> Try it:
How many lines in the material below include the word "computer"? Give only the number.
── Supplied entries ──
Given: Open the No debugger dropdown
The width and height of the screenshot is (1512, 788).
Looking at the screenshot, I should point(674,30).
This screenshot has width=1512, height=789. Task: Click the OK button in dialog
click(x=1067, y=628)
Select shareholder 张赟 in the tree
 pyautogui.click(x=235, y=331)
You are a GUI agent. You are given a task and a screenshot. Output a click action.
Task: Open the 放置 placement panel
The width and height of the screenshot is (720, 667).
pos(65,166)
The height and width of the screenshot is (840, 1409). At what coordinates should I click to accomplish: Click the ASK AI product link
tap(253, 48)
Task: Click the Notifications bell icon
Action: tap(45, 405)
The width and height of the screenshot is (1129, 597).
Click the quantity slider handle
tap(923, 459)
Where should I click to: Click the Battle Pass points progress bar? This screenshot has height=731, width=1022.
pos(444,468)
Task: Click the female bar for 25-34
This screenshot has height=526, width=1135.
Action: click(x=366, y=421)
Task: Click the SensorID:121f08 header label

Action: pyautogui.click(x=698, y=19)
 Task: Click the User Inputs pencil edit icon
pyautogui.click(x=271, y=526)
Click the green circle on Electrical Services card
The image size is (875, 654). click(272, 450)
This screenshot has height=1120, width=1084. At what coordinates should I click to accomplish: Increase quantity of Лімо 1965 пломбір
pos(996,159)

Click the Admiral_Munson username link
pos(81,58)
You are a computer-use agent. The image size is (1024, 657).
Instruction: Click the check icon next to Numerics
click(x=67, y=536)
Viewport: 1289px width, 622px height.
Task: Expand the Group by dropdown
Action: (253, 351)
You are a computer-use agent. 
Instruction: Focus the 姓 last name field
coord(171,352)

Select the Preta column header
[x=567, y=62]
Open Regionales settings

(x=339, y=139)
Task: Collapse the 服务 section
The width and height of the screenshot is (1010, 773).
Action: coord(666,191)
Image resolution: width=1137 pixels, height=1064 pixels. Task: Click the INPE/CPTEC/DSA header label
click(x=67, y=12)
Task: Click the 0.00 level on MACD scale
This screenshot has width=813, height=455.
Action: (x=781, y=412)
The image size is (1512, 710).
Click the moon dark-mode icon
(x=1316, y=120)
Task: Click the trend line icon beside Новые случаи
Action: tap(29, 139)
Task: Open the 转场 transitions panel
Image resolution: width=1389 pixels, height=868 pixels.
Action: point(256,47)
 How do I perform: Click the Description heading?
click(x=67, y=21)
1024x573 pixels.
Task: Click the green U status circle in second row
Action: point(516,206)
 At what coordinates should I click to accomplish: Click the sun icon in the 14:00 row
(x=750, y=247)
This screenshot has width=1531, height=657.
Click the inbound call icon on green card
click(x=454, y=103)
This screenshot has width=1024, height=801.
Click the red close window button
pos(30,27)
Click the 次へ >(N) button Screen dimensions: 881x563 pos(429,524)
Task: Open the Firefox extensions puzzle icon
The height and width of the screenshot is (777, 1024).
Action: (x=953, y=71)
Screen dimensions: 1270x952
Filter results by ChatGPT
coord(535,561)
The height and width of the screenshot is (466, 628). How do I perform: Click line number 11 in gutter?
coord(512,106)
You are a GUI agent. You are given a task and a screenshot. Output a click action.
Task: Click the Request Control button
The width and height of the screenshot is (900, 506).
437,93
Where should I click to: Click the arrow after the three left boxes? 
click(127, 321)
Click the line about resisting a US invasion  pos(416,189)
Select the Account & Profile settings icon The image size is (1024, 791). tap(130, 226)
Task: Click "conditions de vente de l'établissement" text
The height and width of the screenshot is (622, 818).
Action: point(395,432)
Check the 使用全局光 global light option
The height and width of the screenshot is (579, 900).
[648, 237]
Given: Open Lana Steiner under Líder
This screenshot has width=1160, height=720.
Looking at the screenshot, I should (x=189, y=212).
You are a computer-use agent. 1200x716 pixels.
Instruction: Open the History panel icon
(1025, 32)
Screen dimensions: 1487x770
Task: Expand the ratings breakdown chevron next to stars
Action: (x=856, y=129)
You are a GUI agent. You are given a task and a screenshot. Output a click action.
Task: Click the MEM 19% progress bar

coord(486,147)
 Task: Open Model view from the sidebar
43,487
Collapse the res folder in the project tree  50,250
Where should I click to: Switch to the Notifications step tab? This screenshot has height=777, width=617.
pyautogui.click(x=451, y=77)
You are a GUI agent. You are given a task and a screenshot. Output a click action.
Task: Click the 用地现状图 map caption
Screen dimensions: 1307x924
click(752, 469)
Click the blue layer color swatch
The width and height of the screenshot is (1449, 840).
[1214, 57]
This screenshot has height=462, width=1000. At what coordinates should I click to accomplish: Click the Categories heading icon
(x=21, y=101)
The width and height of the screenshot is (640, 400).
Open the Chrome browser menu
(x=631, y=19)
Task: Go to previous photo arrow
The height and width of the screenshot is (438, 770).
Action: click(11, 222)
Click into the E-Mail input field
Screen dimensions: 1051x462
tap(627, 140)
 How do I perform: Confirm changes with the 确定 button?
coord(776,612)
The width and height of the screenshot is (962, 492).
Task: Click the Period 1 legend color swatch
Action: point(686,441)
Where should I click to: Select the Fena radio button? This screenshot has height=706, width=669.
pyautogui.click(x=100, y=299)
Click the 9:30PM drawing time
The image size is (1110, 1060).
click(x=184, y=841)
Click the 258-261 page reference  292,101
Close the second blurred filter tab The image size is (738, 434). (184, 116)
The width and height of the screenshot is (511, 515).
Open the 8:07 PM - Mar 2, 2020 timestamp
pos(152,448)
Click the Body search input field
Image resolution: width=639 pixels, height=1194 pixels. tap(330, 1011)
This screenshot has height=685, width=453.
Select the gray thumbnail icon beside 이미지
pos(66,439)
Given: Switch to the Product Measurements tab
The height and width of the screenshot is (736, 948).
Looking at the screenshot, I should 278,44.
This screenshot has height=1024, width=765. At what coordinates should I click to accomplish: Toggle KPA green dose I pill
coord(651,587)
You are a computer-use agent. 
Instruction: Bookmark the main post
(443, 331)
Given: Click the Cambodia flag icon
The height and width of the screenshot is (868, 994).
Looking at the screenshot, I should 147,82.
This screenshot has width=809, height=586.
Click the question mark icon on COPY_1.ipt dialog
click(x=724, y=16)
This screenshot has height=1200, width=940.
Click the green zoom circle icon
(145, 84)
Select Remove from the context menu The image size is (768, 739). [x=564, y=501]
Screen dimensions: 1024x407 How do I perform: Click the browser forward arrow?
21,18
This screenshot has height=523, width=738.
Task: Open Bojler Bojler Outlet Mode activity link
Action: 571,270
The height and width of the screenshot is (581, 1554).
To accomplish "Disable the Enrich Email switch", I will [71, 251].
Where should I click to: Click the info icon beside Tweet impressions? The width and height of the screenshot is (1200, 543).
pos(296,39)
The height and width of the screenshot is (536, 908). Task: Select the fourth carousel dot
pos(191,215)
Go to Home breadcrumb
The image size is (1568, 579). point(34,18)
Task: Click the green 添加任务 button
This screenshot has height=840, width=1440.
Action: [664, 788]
───
> Exercise answer:
4